### EXERCISE MATERIAL
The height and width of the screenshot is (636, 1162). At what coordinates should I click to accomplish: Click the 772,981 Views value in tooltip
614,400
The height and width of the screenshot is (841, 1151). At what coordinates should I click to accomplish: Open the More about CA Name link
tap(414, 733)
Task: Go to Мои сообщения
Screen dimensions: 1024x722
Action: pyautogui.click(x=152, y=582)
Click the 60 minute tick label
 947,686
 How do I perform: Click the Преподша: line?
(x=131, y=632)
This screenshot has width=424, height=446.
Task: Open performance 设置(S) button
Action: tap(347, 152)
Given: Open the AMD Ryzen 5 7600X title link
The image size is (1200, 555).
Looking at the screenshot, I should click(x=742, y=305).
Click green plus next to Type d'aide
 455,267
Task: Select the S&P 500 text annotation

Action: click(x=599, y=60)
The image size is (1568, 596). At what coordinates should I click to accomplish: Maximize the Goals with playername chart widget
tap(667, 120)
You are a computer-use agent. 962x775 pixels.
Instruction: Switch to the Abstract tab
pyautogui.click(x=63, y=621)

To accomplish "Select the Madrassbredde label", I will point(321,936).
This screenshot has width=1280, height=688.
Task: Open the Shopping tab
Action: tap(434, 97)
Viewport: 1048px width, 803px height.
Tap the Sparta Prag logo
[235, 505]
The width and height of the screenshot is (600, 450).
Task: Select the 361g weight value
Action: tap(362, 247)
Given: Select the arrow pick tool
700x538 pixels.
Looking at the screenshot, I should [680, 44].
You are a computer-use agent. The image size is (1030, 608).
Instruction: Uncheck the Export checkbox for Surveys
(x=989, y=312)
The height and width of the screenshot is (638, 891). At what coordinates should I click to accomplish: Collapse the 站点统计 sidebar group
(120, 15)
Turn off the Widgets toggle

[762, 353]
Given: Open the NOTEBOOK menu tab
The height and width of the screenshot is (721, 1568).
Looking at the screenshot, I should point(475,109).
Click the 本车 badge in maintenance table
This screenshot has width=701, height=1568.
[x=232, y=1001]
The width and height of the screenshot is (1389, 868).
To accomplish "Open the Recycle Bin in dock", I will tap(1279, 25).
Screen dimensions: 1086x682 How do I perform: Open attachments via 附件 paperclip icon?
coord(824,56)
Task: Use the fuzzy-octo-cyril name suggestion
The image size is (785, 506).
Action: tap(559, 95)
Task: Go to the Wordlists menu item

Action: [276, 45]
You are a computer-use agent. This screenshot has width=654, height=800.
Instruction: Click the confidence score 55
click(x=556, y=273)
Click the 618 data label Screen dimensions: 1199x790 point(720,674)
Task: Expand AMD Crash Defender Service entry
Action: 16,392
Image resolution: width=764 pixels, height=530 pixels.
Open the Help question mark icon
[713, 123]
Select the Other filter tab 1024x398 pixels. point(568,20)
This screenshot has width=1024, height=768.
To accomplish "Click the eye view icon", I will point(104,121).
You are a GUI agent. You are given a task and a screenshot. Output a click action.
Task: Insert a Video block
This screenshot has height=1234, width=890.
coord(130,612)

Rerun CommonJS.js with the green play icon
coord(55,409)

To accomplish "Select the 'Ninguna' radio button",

### WORK TASK
Copy out the records in full, matching every line character for character.

### FINAL ANSWER
The height and width of the screenshot is (636, 1162). At what coordinates should I click to accomplish: Click the 772,981 Views value in tooltip
614,400
The height and width of the screenshot is (841, 1151). At what coordinates should I click to accomplish: Open the More about CA Name link
tap(414, 733)
Task: Go to Мои сообщения
Screen dimensions: 1024x722
Action: pyautogui.click(x=152, y=582)
Click the 60 minute tick label
 947,686
 How do I perform: Click the Преподша: line?
(x=131, y=632)
This screenshot has width=424, height=446.
Task: Open performance 设置(S) button
Action: tap(347, 152)
Given: Open the AMD Ryzen 5 7600X title link
The image size is (1200, 555).
Looking at the screenshot, I should click(x=742, y=305).
Click green plus next to Type d'aide
 455,267
Task: Select the S&P 500 text annotation

Action: click(x=599, y=60)
The image size is (1568, 596). At what coordinates should I click to accomplish: Maximize the Goals with playername chart widget
tap(667, 120)
You are a computer-use agent. 962x775 pixels.
Instruction: Switch to the Abstract tab
pyautogui.click(x=63, y=621)

To accomplish "Select the Madrassbredde label", I will point(321,936).
This screenshot has width=1280, height=688.
Task: Open the Shopping tab
Action: tap(434, 97)
Viewport: 1048px width, 803px height.
Tap the Sparta Prag logo
[235, 505]
The width and height of the screenshot is (600, 450).
Task: Select the 361g weight value
Action: tap(362, 247)
Given: Select the arrow pick tool
700x538 pixels.
Looking at the screenshot, I should [680, 44].
You are a computer-use agent. The image size is (1030, 608).
Instruction: Uncheck the Export checkbox for Surveys
(x=989, y=312)
The height and width of the screenshot is (638, 891). At what coordinates should I click to accomplish: Collapse the 站点统计 sidebar group
(120, 15)
Turn off the Widgets toggle

[762, 353]
Given: Open the NOTEBOOK menu tab
The height and width of the screenshot is (721, 1568).
Looking at the screenshot, I should point(475,109).
Click the 本车 badge in maintenance table
This screenshot has width=701, height=1568.
[x=232, y=1001]
The width and height of the screenshot is (1389, 868).
To accomplish "Open the Recycle Bin in dock", I will tap(1279, 25).
Screen dimensions: 1086x682 How do I perform: Open attachments via 附件 paperclip icon?
coord(824,56)
Task: Use the fuzzy-octo-cyril name suggestion
The image size is (785, 506).
Action: tap(559, 95)
Task: Go to the Wordlists menu item

Action: [276, 45]
You are a computer-use agent. This screenshot has width=654, height=800.
Instruction: Click the confidence score 55
click(x=556, y=273)
Click the 618 data label Screen dimensions: 1199x790 point(720,674)
Task: Expand AMD Crash Defender Service entry
Action: 16,392
Image resolution: width=764 pixels, height=530 pixels.
Open the Help question mark icon
[713, 123]
Select the Other filter tab 1024x398 pixels. point(568,20)
This screenshot has width=1024, height=768.
To accomplish "Click the eye view icon", I will point(104,121).
You are a GUI agent. You are given a task and a screenshot. Output a click action.
Task: Insert a Video block
This screenshot has height=1234, width=890.
coord(130,612)

Rerun CommonJS.js with the green play icon
coord(55,409)

To accomplish "Select the 'Ninguna' radio button",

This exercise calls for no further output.